- _WORK TASK_:
Your copy of the data below must be exact and must leave out all pictures.
*** MATERIAL SHOWN
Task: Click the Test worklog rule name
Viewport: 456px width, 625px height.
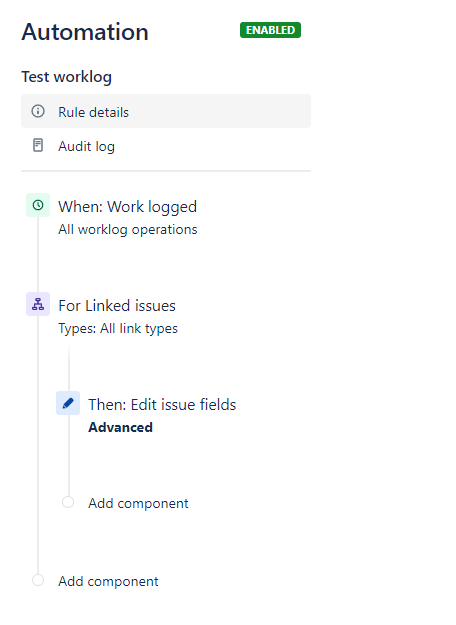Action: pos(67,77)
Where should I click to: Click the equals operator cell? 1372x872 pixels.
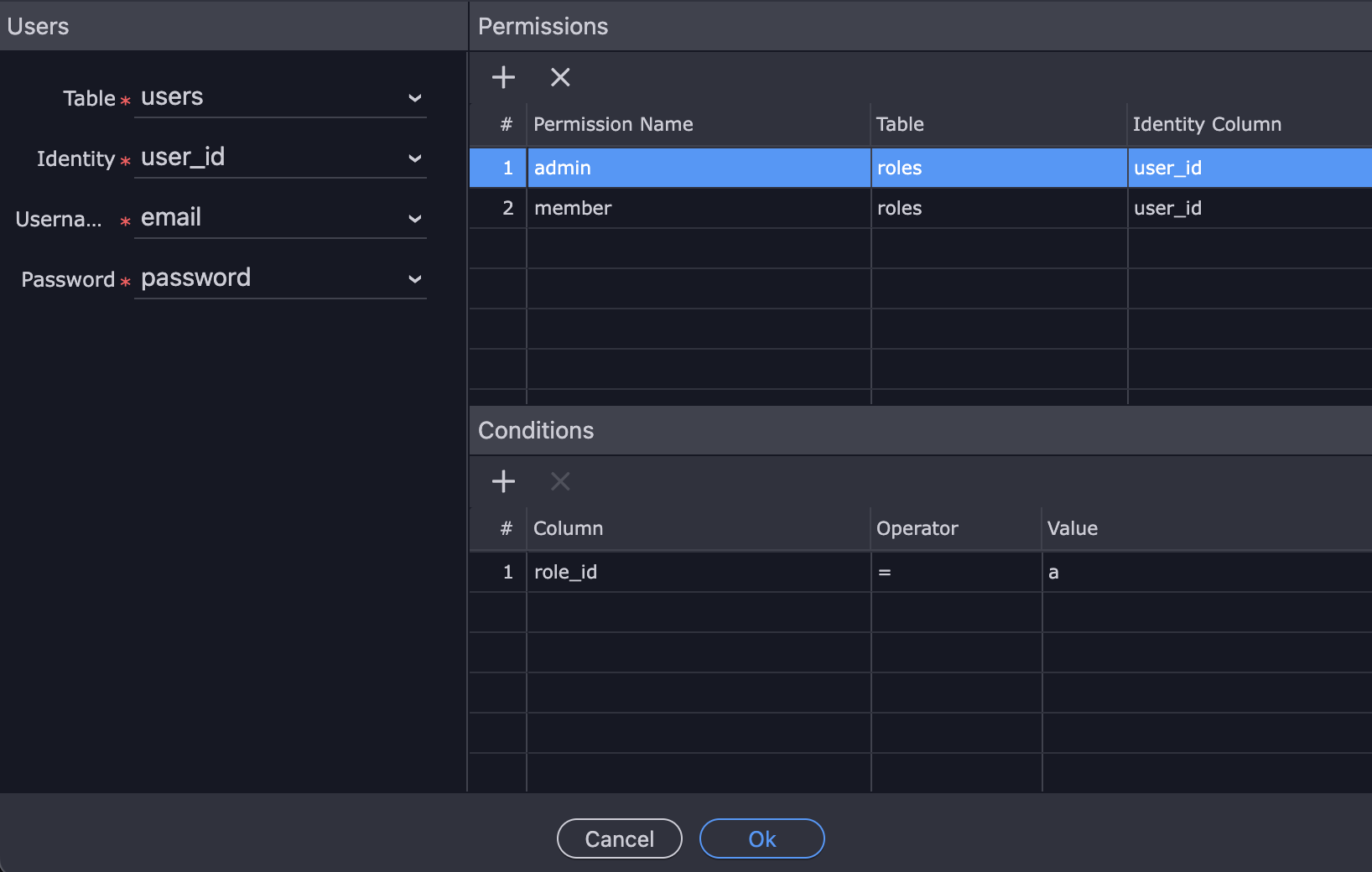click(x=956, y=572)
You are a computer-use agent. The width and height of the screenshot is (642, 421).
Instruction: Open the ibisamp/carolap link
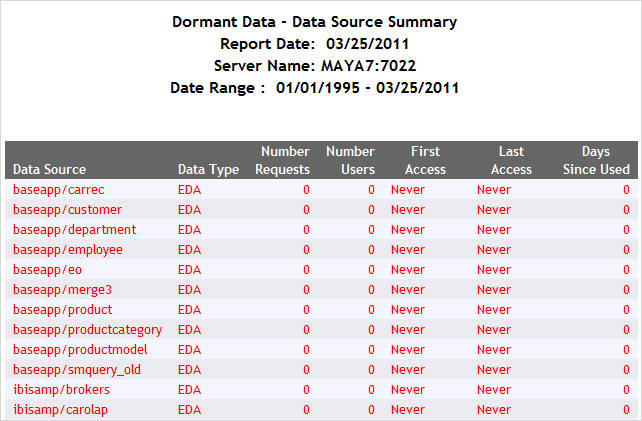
******
- _COMPLETED EXERCISE_:
Task: Click the Test worklog rule name
Viewport: 456px width, 625px height.
Action: pos(67,77)
Where should I click to: Click the equals operator cell? 1372x872 pixels.
click(x=956, y=572)
You are a computer-use agent. The width and height of the screenshot is (642, 421).
Instruction: Open the ibisamp/carolap link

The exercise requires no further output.